9) More basically, politicians pass laws to replace other laws which were not enforced so why do we really expect any change? Politicians are great at offloading the problem onto enforcement organizations which invariably are given their 'marching orders' from the grey eminence (Old Boys Club) whom runs the show. The media are complicit in this arrangement by asking pertinent questions but rarely following up on the answers which is known as investigative reporting, a dead art due to the costs involved. Reporters and columnists quickly realize which topics they are not to report on usually ending up pilloring some defenseless dude (or dudess if you will) who cannot fight back. As an individual, I can and do fight back which embarrasses  the media no end and confuses the politicians.

10) In summary, Canada cannot go forward; certainly cannot return to the past, with the ephemeral present escaping their grasp. In that context, I have canceled Canada's birthday every July 01 as we don't deserve one and have re-named it 'anti-judge day' as Canadians failed 'to stand on guard for thee'. It can't get any worse than that.

 

JANUARY  31                                                                      James Bond v. Jack Reacher

 

     'Bond, James Bond', says the debonair British naval officer whose cocktails are shaken, not stirred. His authority is the British Crown which will reject all knowledge of his 007 existence should he be captured. He may decline his assignments knowing full well that 008 will replace him ...permanently... including taking him out if so ordered. It's a topsy turvey world in the 1960's where despite the backstabbing, the good guys were on one side and the evil guys were on the other. The corporate structure ruled supreme.

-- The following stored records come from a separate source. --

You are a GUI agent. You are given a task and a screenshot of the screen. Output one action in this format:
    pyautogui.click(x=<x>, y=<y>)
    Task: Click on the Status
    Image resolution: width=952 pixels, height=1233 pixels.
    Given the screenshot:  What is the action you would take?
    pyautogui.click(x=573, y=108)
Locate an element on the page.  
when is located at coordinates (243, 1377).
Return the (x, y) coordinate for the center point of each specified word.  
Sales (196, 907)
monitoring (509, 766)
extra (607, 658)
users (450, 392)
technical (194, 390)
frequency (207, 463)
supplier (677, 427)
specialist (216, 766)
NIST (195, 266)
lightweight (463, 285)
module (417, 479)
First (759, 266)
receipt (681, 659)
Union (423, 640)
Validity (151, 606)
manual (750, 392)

     'Reacher', Lee Child's fictional contemporary U.S. military figure, is first and foremost a 'street-brawler' whom honed his skills well before he joined the military to provide him with the necessary whitewash cover to wage mayhem. Bad guys are wherever he finds them, within the bureaucracy or without...it's all the same to him as he seeks a personal ethical code to justify whatever he narcissistically chooses to do. Unlike Bond, he is a profiler and thinks 'outside the box' in highly imaginative ways.  The Corporate structure has taken a real beating as evidenced by the ascension of the hedge managers whom enrich themselves at the expense of the people and the environment but Reacher, similar to Bond, is not a social reformer. We are left to intuit their 'good deeds'.

     Both fictional characters do not expect to become rich and hire others to do their dirty work nor would they be content with a desk job typical for those in their profession whom survive. Living to a ripe old age is not in the cards for them as some little mistake will eventually trip them up sending them to Valhalla 'with their boots on'. Realistically, the odds makers would have them dead inside of their first caper...a stray bullet if you will.

     Great escape fiction until one analyzes what these two assassins have to say about our world where, in effect, Superman - to use another genre - will save the day rather than add to an already complicated situation which is usually the unintended result. Many examples abound. For example, in 2004 President G.W. Bush stood aboard a U.S. aircraft carrier announcing the end to the Iraq War (all thanks to the U.S. of course) which is still with us today. 

 

JANUARY 31-2018

Burglaries are for city folk...

1) My older son, a contractor living just outside the city limits on a 2-1/2 acre plot with his house and machine depot, is a licensed gun collector and sharpshooter with two Rottweilers (okay with the public but I wouldn't like to stumble on them in the dark). His acreage is protected by multi-cameras which he can view in real time from any location on his smart phone. This particular night, a transient hombre in a pick-up truck doing his rounds parked at the side of the road and hopped the electronically controlled gate for what purpose is not clear as he needed his truck to cart away any stolen material. My son, spotting him on the cameras  from inside the house, did the politically correct thing by phoning the police whom arrived 15 minutes later (after the thief disappeared empty-handed) and let their sniffer dog search the premises after the Rottweilers were contained.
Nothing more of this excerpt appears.